%%
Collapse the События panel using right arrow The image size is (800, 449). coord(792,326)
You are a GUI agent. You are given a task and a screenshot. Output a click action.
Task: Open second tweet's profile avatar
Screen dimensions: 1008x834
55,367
%%
● TASK ITEM: Could you retype all of the entries exactly, leaving none out?

● TASK RESULT:
Collapse the События panel using right arrow The image size is (800, 449). coord(792,326)
You are a GUI agent. You are given a task and a screenshot. Output a click action.
Task: Open second tweet's profile avatar
Screen dimensions: 1008x834
55,367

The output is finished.